Problem requirements -
The output should be exactly the lines from the one containing "Toggle the location bar edit pencil" through the last line of the records, and only those.

------ Source information ------

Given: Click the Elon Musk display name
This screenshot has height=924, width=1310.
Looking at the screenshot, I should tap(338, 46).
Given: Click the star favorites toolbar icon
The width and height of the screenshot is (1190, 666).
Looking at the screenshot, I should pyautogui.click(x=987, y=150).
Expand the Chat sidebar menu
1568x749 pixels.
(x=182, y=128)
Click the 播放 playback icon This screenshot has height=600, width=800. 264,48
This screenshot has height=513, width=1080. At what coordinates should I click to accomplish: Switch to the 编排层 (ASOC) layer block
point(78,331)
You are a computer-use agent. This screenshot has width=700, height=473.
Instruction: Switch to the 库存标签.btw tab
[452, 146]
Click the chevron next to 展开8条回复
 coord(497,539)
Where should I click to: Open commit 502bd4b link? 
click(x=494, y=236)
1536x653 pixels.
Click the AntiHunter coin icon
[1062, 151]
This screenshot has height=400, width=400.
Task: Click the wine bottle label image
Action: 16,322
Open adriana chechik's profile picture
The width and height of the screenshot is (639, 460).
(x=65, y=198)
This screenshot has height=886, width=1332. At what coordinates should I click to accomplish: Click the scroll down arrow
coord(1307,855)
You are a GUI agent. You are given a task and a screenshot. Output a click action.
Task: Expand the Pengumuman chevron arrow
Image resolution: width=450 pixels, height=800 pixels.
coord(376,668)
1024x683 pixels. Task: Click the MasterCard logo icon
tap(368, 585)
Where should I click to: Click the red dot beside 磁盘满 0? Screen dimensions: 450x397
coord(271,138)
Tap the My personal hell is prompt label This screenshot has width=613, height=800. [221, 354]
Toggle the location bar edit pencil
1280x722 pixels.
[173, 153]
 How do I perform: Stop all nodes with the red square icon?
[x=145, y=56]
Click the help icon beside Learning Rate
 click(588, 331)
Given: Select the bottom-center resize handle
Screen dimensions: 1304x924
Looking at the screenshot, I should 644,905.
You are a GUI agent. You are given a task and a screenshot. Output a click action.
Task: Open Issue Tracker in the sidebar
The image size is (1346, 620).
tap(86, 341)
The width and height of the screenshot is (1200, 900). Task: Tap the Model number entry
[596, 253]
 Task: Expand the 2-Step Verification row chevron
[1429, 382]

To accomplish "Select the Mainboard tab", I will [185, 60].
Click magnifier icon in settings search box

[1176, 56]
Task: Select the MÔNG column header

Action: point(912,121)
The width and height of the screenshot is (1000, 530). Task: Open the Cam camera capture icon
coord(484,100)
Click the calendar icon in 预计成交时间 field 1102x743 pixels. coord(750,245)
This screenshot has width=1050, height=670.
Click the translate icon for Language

------

Written response -
Toggle the location bar edit pencil
1280x722 pixels.
[173, 153]
 How do I perform: Stop all nodes with the red square icon?
[x=145, y=56]
Click the help icon beside Learning Rate
 click(588, 331)
Given: Select the bottom-center resize handle
Screen dimensions: 1304x924
Looking at the screenshot, I should 644,905.
You are a GUI agent. You are given a task and a screenshot. Output a click action.
Task: Open Issue Tracker in the sidebar
The image size is (1346, 620).
tap(86, 341)
The width and height of the screenshot is (1200, 900). Task: Tap the Model number entry
[596, 253]
 Task: Expand the 2-Step Verification row chevron
[1429, 382]

To accomplish "Select the Mainboard tab", I will [185, 60].
Click magnifier icon in settings search box

[1176, 56]
Task: Select the MÔNG column header

Action: point(912,121)
The width and height of the screenshot is (1000, 530). Task: Open the Cam camera capture icon
coord(484,100)
Click the calendar icon in 预计成交时间 field 1102x743 pixels. coord(750,245)
This screenshot has width=1050, height=670.
Click the translate icon for Language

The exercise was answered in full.